I work part time at Four Mile Historic Park. I help with elementary school field trips and birthday parties. Four Mile was a stagecoach stop on the Cherokee Trail from the 1859 Pike’s Peak Gold Rush until the railroad came to Denver in 1870. It is four miles from the Intersection of Colfax Avenue and Broadway, where the Colorado State Capitol building stands.
The Cherokee Trail came down Cherry Creek to Denver, then went north to close to the Wyoming border, then west to Fort Bridger and on to California. The stage line came west from Leavenworth, Kansas on the Smoky Hill Trail across Kansas to where Limon now is. It then came across present Elbert County and down Smoky Hill Road to the Cherokee Trail and Denver.

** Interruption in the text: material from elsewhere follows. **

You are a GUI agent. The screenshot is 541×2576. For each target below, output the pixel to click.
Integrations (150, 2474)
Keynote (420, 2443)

The Four Mile station operated from 1859 to 1870 when the railroad came down to Denver from Cheyenne. It then was a farm and informal neighborhood center until around 1940. Today it is owned by the City of Denver and operates as a nonprofit.
The original house dates to 1859 and is the oldest standing structure in Denver. It is the museum I referred to in the first paragraph. We have horses and wagon rides, a stagecoach and several other wagons. There are goats, chickens, a tipi, a trapper’s cabin, wells, barns, gardens, and lots of places to picnic.

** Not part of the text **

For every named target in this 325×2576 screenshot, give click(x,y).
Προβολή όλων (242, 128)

Our goal with school trips is to give students a taste of life in the nineteenth century. They are often shocked to find out that people managed to survive without iPads. Another goal is for them to have fun doing some of the things children did in the 1860s. They cook over an open fire, make butter, feed chickens, wash clothes in the washtub, pan for gold (fool’s gold), and play some pioneer games.
I tell stories about my pioneer family, tell them that the horses favorite food is third graders, that trolls live along the creek, and that the children emptied the chamber pots, brought in firewood, carried water, gathered buffalo chips for fuel on the trail, and fed the animals. Yes, they get some tall tales as well. Second graders are too little, fourth graders are too tough, but third graders are just right for horse food. I tell the girls the secret: “Girls are smarter than boys.”
Four mile is a fun place to work and the kids make it so. Of the hundreds of kids I have worked, only two seemed like they were headed for big trouble. I have as much fun as they do.